### EXERCISE DATA
--
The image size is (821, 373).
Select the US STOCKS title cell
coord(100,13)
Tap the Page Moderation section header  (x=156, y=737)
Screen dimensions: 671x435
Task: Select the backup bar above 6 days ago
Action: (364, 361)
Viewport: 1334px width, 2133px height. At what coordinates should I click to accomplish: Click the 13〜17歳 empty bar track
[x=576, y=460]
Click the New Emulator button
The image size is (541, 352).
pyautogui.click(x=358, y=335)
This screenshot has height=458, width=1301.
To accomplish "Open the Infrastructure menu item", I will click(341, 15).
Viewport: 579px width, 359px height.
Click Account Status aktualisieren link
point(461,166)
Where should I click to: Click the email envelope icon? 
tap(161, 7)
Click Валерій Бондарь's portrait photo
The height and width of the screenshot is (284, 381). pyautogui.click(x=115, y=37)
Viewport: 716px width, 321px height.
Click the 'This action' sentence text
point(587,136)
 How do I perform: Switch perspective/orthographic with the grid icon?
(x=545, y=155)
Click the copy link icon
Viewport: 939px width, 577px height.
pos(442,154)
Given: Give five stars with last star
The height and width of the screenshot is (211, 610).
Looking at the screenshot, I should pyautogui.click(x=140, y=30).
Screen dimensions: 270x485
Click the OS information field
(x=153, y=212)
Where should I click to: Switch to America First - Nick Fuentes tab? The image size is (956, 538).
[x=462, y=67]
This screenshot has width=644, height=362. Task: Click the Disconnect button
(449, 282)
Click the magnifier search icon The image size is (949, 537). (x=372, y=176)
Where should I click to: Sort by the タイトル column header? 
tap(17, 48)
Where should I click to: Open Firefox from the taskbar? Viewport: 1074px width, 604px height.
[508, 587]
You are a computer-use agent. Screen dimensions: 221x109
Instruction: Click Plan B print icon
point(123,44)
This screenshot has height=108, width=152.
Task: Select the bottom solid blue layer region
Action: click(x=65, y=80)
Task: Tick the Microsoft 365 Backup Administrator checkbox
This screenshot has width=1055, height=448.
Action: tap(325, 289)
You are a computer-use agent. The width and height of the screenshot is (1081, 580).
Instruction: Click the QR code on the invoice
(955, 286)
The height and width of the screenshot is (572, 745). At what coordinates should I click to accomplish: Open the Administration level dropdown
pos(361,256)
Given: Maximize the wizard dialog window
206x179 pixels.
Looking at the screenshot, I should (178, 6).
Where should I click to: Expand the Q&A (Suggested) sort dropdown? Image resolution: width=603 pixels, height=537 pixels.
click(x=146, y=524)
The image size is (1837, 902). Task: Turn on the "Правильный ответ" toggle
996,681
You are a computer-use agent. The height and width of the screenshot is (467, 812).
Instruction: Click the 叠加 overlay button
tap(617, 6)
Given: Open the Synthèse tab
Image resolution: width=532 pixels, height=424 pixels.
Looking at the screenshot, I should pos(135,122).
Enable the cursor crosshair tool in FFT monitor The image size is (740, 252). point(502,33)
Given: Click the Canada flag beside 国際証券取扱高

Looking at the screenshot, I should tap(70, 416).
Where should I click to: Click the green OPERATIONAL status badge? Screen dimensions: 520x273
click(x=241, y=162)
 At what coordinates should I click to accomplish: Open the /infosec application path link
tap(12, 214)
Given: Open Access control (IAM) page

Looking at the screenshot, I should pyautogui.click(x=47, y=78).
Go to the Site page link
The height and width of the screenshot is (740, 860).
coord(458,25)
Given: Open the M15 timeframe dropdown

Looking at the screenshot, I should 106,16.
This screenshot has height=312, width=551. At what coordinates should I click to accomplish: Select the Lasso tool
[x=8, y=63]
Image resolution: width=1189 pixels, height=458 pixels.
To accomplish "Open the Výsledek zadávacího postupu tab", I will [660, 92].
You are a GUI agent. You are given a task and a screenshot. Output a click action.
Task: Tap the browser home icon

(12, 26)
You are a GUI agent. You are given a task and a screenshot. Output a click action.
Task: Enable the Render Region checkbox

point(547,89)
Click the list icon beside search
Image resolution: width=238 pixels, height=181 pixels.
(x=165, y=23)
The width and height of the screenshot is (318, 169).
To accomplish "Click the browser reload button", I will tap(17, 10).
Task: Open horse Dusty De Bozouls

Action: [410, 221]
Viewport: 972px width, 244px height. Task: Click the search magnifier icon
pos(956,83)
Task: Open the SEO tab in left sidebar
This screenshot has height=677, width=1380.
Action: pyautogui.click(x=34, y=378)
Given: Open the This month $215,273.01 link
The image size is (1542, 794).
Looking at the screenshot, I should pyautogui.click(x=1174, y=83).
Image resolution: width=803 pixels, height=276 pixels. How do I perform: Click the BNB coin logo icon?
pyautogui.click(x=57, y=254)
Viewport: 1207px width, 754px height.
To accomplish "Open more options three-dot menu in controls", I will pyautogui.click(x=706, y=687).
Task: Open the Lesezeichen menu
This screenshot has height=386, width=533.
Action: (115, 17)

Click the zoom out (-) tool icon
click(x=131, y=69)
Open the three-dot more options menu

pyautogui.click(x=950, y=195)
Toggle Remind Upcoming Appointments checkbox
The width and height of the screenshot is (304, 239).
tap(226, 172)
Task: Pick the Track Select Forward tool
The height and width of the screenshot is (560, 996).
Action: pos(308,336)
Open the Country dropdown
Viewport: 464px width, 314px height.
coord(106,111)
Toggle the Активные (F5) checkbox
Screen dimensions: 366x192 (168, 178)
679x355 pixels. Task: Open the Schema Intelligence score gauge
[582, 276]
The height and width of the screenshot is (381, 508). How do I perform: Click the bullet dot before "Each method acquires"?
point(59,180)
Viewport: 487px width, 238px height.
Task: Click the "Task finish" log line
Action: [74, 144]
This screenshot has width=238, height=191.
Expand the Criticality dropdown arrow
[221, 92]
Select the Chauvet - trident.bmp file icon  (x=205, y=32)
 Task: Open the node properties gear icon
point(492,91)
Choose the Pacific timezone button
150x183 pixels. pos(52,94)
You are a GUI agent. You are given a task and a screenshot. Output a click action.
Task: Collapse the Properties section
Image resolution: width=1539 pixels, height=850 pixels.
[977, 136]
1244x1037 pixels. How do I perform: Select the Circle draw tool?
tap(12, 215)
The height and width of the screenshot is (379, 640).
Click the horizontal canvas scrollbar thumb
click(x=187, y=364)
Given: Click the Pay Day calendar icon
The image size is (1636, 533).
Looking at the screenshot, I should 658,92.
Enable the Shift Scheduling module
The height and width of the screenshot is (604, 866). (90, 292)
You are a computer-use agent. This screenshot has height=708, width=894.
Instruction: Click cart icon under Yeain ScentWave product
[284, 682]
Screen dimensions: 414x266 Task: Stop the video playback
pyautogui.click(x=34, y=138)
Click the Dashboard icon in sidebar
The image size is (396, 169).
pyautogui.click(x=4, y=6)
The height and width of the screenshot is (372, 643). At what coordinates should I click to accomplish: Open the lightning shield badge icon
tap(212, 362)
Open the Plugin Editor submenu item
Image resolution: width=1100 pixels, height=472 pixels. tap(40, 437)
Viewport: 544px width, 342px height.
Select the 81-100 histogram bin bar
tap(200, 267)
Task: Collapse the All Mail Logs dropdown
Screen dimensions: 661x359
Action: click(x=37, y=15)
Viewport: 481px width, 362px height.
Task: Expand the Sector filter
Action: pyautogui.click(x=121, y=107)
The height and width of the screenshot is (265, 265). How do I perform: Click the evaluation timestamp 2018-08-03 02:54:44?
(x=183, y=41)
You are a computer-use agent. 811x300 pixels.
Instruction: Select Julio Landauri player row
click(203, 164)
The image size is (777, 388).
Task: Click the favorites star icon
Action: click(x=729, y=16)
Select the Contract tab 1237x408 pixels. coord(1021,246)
--
### YOUR GOAL
Copy all lines above where "computer" is present.

### SOLUTION TO THIS PROBLEM
You are a computer-use agent. Screen dimensions: 221x109
You are a computer-use agent. The width and height of the screenshot is (1081, 580).
You are a computer-use agent. The height and width of the screenshot is (467, 812).
You are a computer-use agent. This screenshot has height=708, width=894.
You are a computer-use agent. 811x300 pixels.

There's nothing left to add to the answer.